Peer Leadership - Using Patrols in Explorer Scouts
Find out how you can use peer leadership to develop your Explorer Unit
Peer leadership is a key part of the Explorer Scout experience. One of the most effective ways to develop it is through small teams or patrol-style groups, where young people lead, support and learn from each other.
Explorer Units have flexibility in how they organise young people. While many use informal or short-term teams, some Units, especially larger ones, use patrol-style groups to create more opportunities for peer leadership and shared responsibility.
Used well, this approach helps shift leadership towards young people, giving them real ownership of activities while building confidence and teamwork.
Why use teams or patrols?
In a smaller Unit, it’s often easy to work as one group. As numbers grow, that gets harder. A few voices can dominate, activities take longer to organise, and it’s more difficult for individuals to take real responsibility.
Splitting into smaller teams creates space for peer leadership to happen more naturally.
For example, on a programme night, instead of running one large activity, each team might take on a different role. One group runs a game, another leads a skills session, and another manages equipment and timing. Young people aren’t just taking part, they’re leading each other.
Over time, teams can build trust and identity, which supports stronger peer relationships and more confident leadership across the Unit.
What does this look like in practice?
There’s no single model to follow. Some Units keep things flexible, while others use more consistent patrol-style groups. You might start by using short-term teams, then keep those groups together for longer if it helps build confidence and leadership.

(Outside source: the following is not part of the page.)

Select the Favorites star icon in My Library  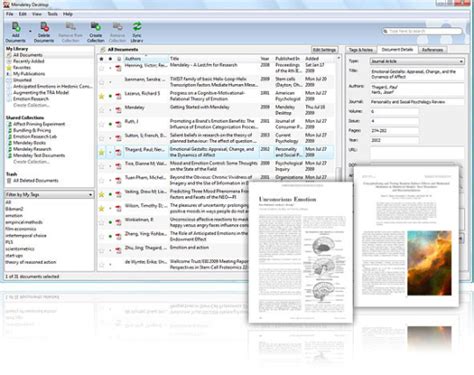[x=9, y=68]
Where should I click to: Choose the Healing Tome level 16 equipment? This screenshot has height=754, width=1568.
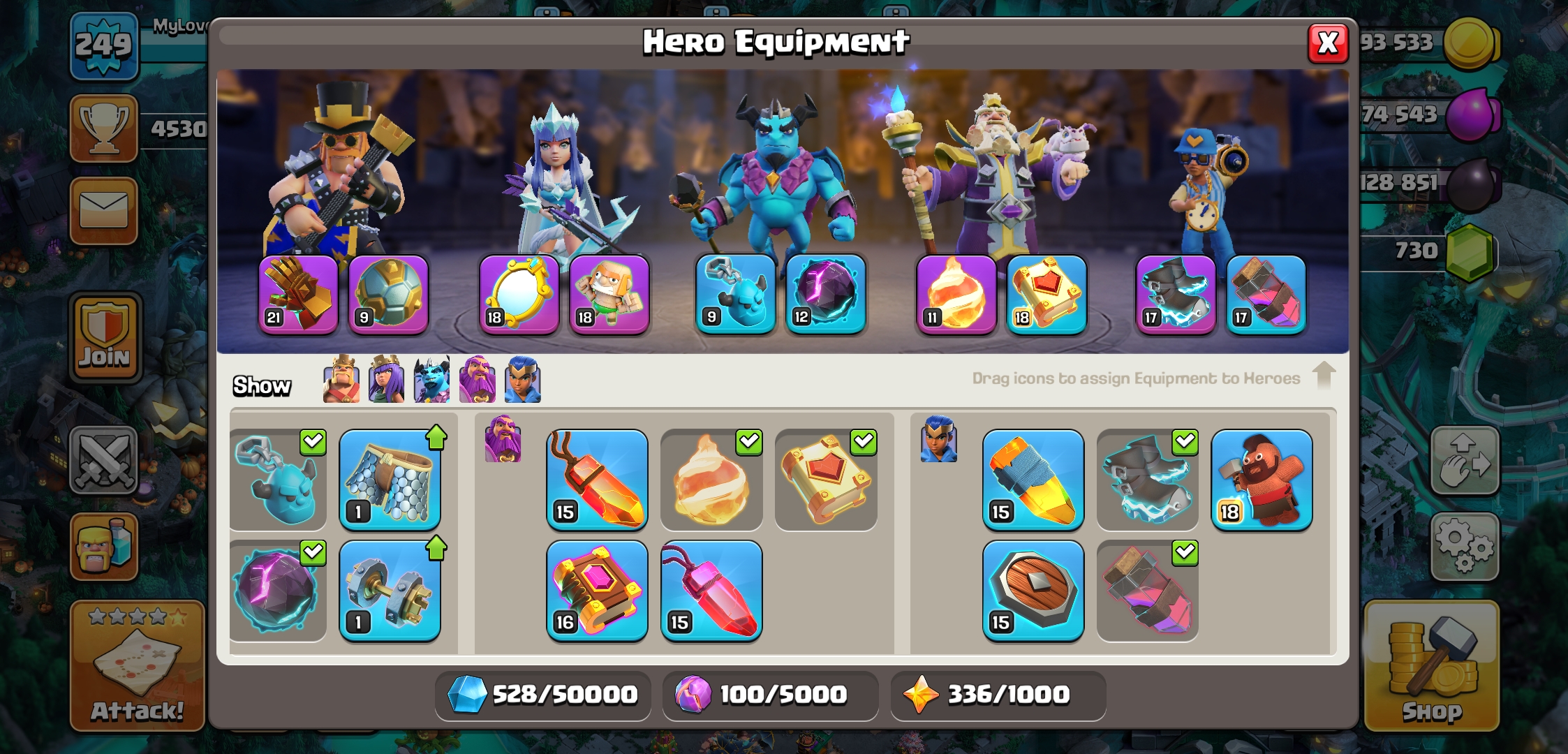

For example, across a term:
- Teams are formed for skills nights
- Those same teams work together on a camp
- They stay together for a competition or challenge
This gives continuity and helps young people grow into leadership roles within their group.
Some Units name their patrols and keep them for a term or longer, especially where building identity supports peer leadership. Others change teams regularly to give everyone the chance to work with different people.
Where patrol-style groups really help
There are times when consistent teams significantly strengthen peer leadership.
On camps, patrols can take responsibility for their own cooking, kit and routines. Instead of leaders organising everything, young people coordinate within their own group, making decisions together and supporting each other to get things done.
During expeditions, especially DofE, keeping teams together helps build trust and reliability. Young people learn how to lead, follow, and problem-solve as a group.
In larger Units, patrols can also make meetings more manageable. Smaller groups allow clearer communication, and peer leaders can help keep things organised and moving.
Leadership within teams or patrols
Using teams or patrols creates regular, meaningful opportunities for peer leadership. Leadership doesn’t need to sit with the same person all the time. It can shift depending on the task, giving more Explorers the chance to lead and support others.
For example:
- One Explorer might lead on planning a camp menu
- Another might take charge of running an activity
- Someone else might organise equipment or timings
Some Units appoint patrol leaders, while others rotate roles or keep leadership informal. What matters is that leadership feels genuine. When young people are trusted with real responsibility, they develop confidence, communication skills and the ability to lead their peers.
Making it work for your Unit
You don’t need to introduce patrols all at once. It can start small and build over time.
For example, on your next camp, you might split the Unit into teams and ask each one to plan meals, organise kit and take responsibility for cooking. Afterwards, reflect together on how it went and whether to keep those teams for future activities.
How you form teams matters too. Sometimes letting friendships guide groups builds confidence. At other times, mixing people helps develop new connections and avoids closed groups forming. Most Units use a balance of both.
If teams are creating more opportunities for young people to lead and support each other, they’re working well. If not, it’s fine to adapt your approach.
The role of volunteers
A focus on peer leadership doesn’t mean stepping back completely. Leaders still set expectations, make sure things are safe and support young people to succeed. The difference is allowing space for Explorers to lead each other, stepping in to guide rather than direct. That might mean letting a team work through a challenge before offering support, or helping a young person reflect on how their leadership went.
This balance helps young people feel trusted while knowing support is there when they need it.
Key points
Using teams or patrols is one of the simplest ways to build peer leadership in your Unit. When used well, they help:
- Create real leadership opportunities
- Build teamwork and trust
- Share responsibility across the Unit
Start simple, give young people meaningful roles, and adapt your approach so it works for your Unit.
Exciting ways to use teams or patrols in your Explorer Unit
Set a multi-week challenge where each team works on a substantial project (such as organising an event, building a pioneering structure or running a community activity). Teams manage roles, deadlines and resources independently, then present and evaluate their work against agreed criteria.
Each patrol designs and delivers a high-quality skills session (e.g. survival skills, first aid scenario, or problem-solving challenge) for the rest of the Unit. They must plan outcomes, manage time and adapt their delivery based on how others respond.
Give each team/patrol responsibility for planning and delivering a full mini‑expedition, including route planning, risk assessment, kit management and leadership roles.
During the activity, rotate leadership so different members take charge of navigation, decision-making and team coordination under real conditions.